How to complete this task -
Please reproduce all of the data exactly as it appears, but skip the pictures.

[Stored data entries]
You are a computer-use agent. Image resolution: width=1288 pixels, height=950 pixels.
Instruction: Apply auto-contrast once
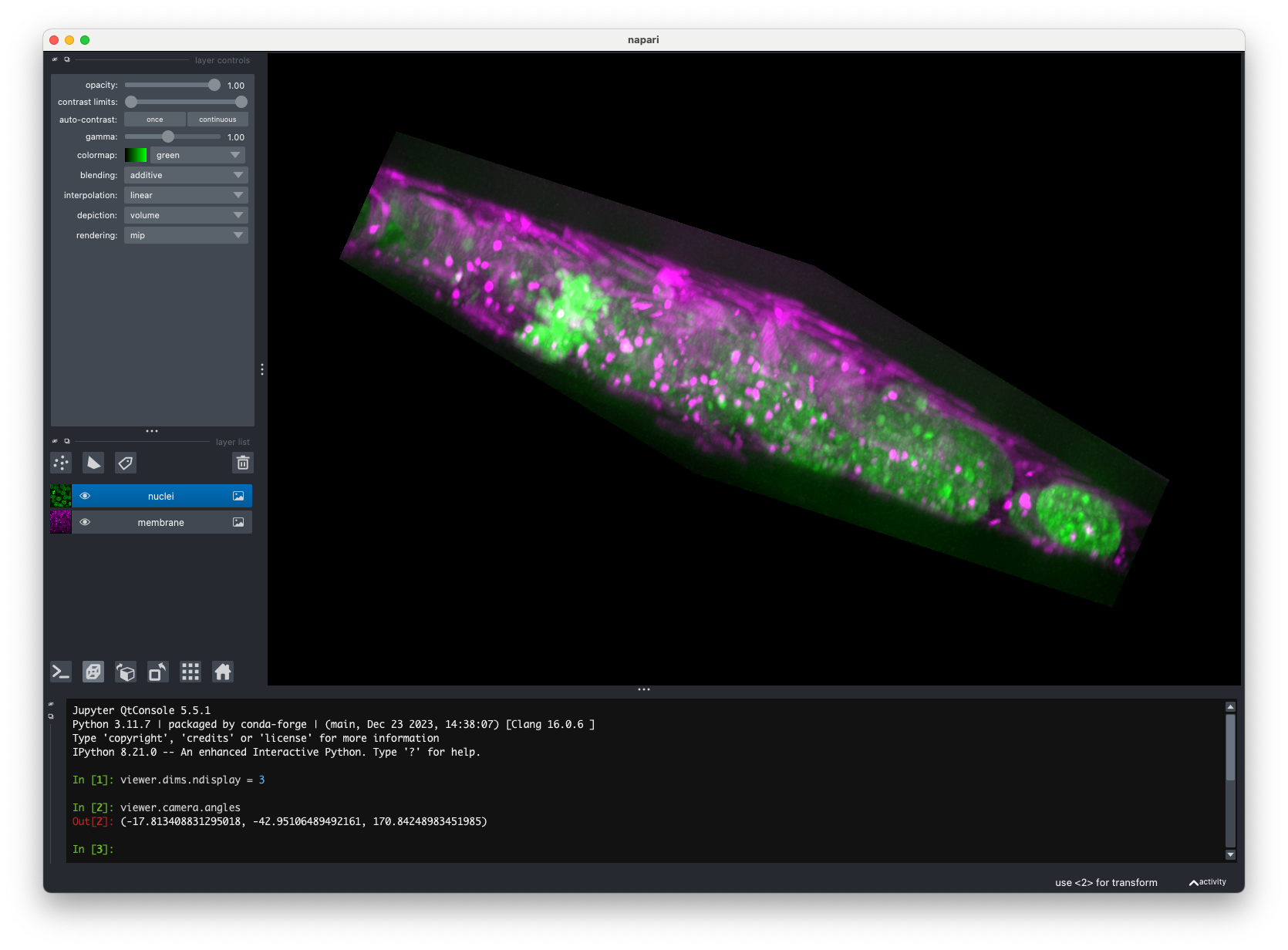pos(154,119)
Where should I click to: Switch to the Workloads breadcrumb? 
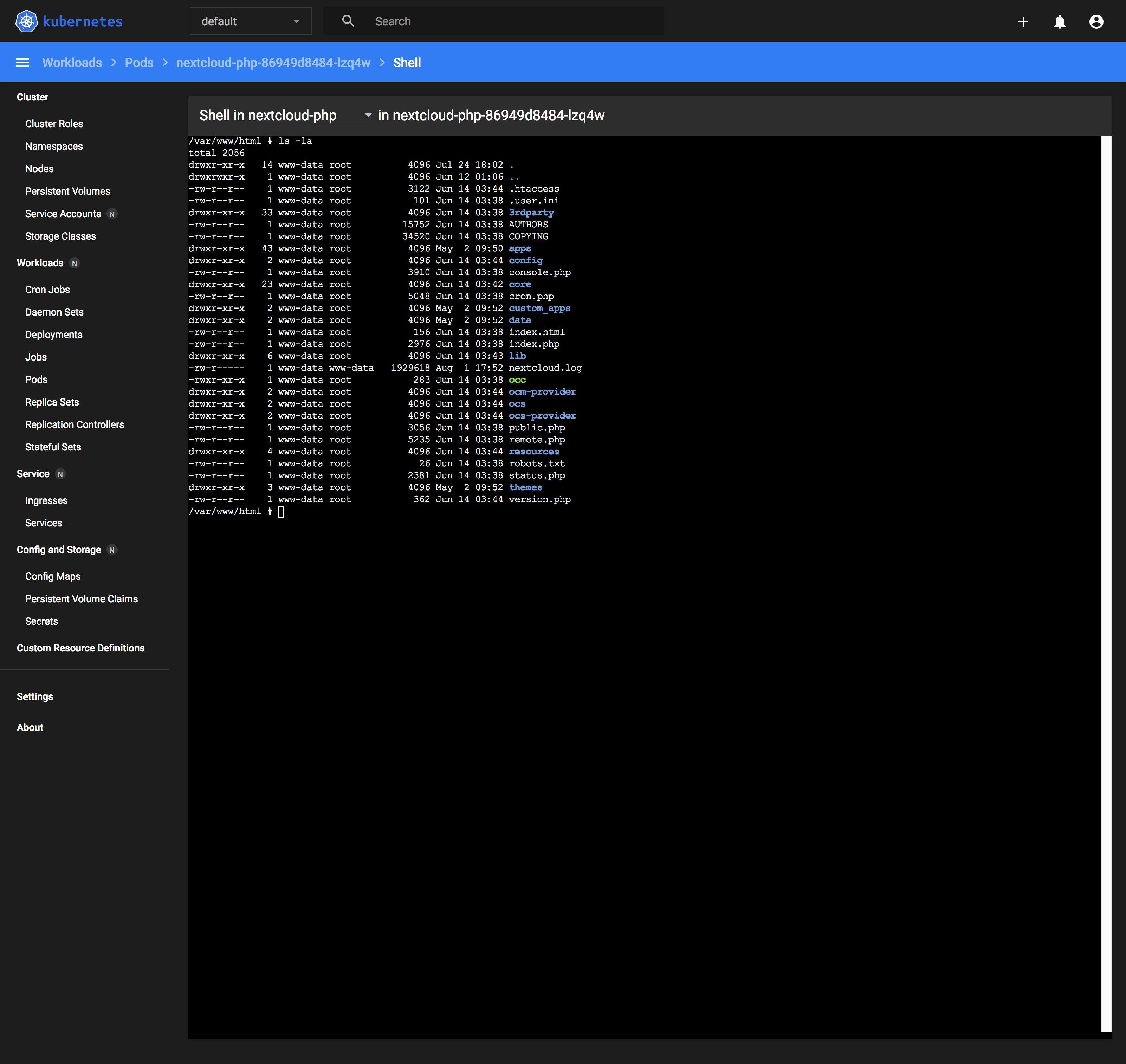[x=72, y=63]
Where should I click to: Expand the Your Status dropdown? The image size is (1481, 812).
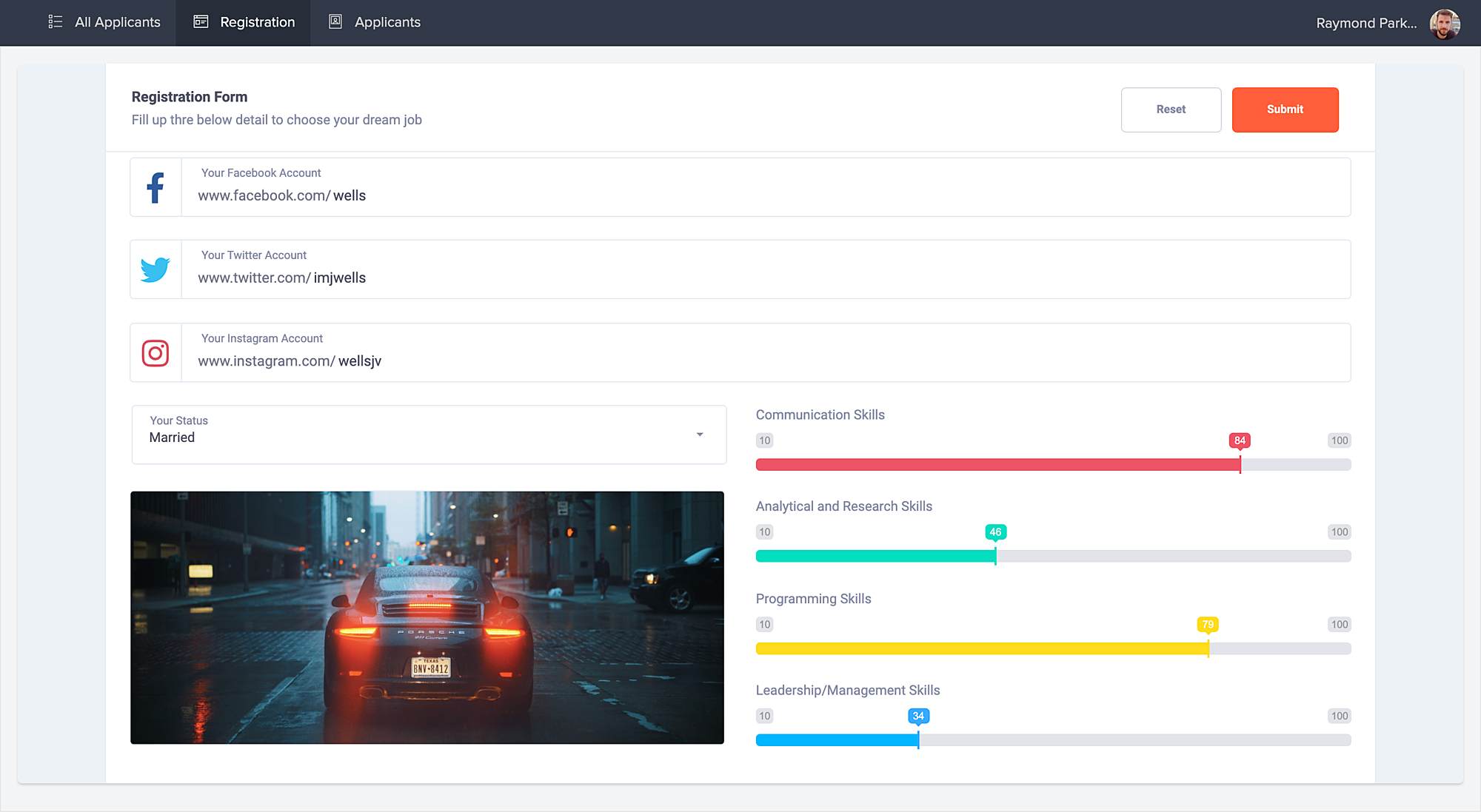698,435
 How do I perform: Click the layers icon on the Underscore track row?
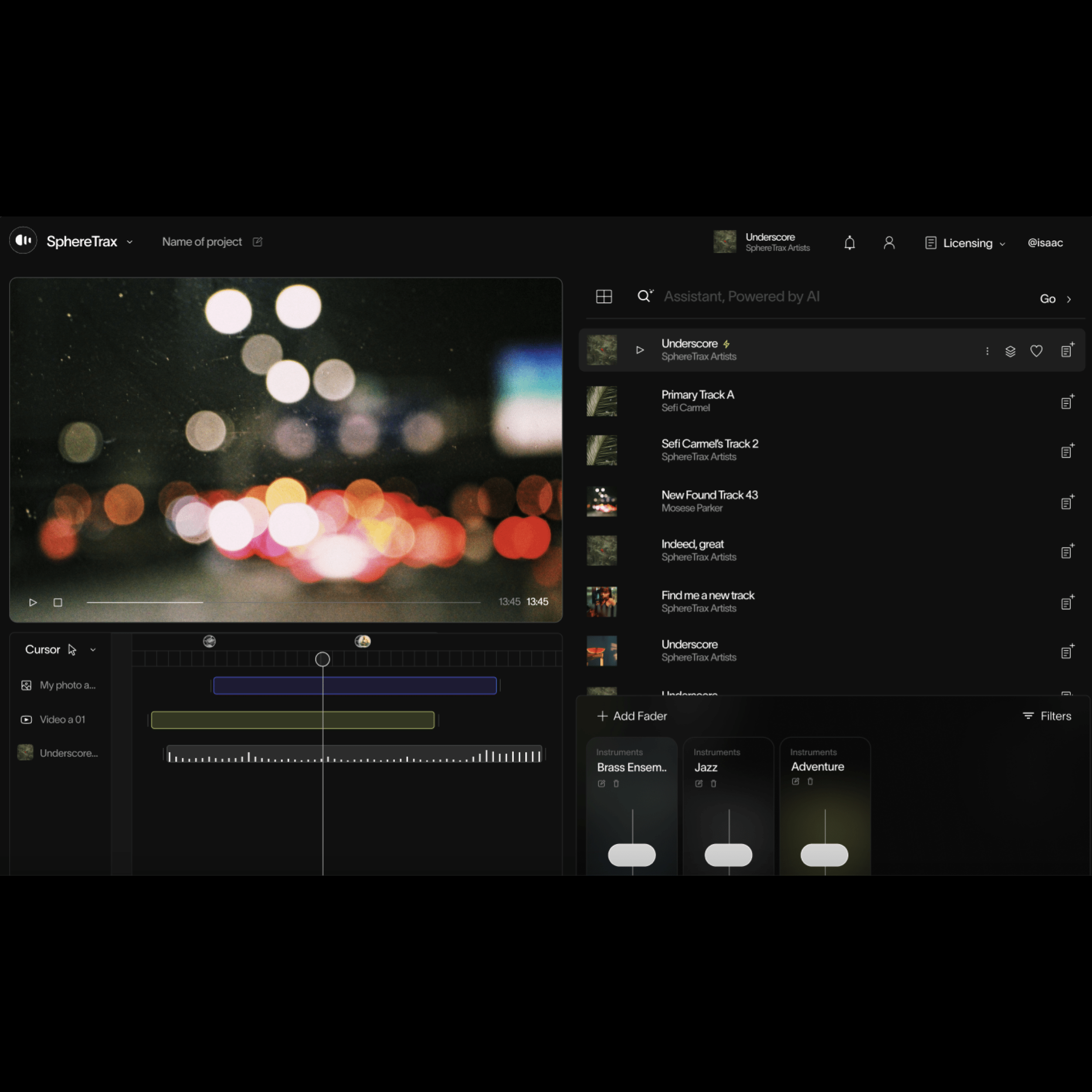[1011, 350]
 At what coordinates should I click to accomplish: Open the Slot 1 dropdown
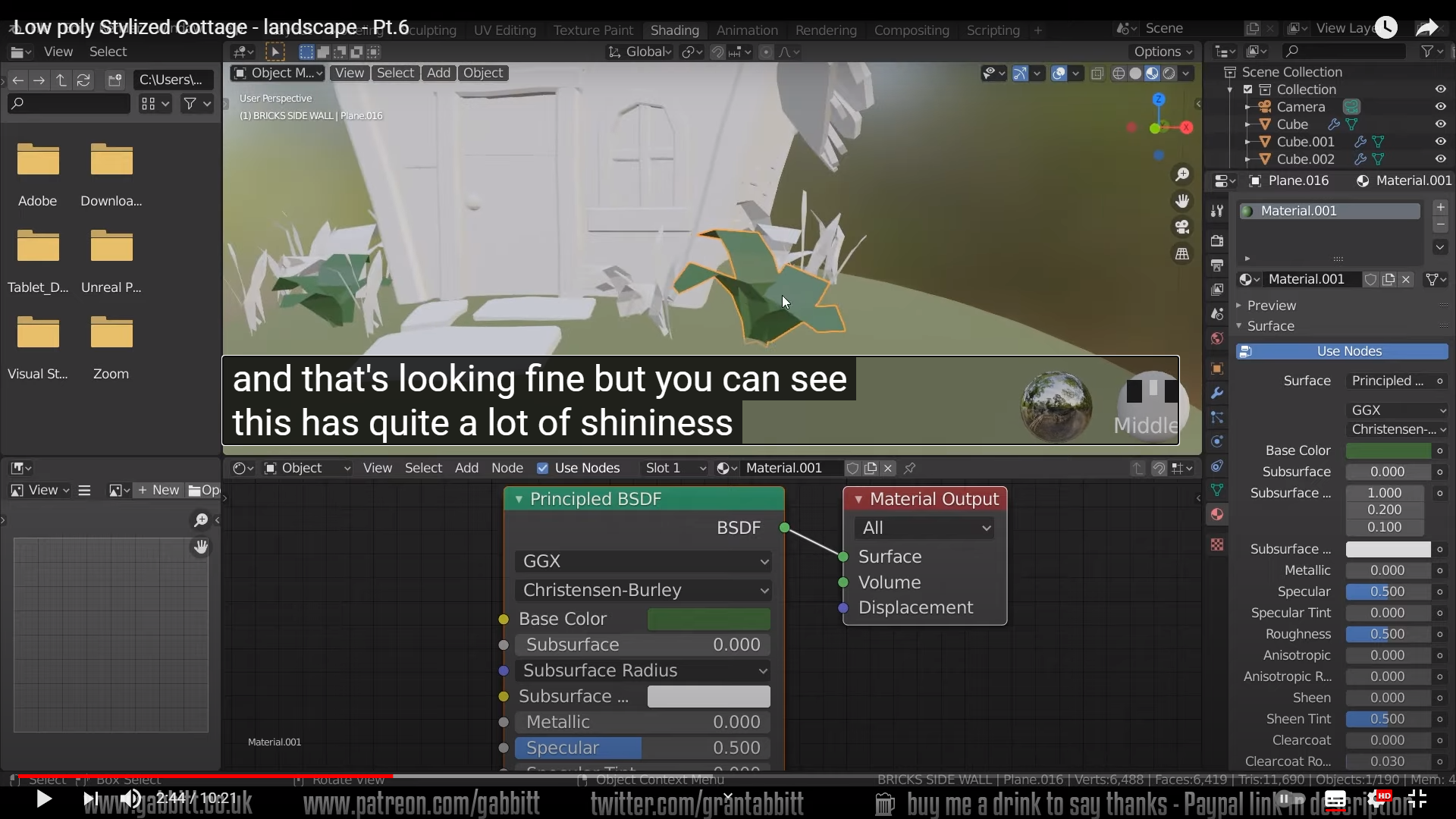[x=675, y=468]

Your solution -
You are a computer-use agent. Image resolution: width=1288 pixels, height=950 pixels.
Instruction: Apply auto-contrast once
pos(154,119)
Where should I click to: Switch to the Workloads breadcrumb? 
[x=72, y=63]
Where should I click to: Expand the Your Status dropdown? The image size is (1481, 812).
698,435
 How do I perform: Click the layers icon on the Underscore track row?
[1011, 350]
 At what coordinates should I click to accomplish: Open the Slot 1 dropdown
[x=675, y=468]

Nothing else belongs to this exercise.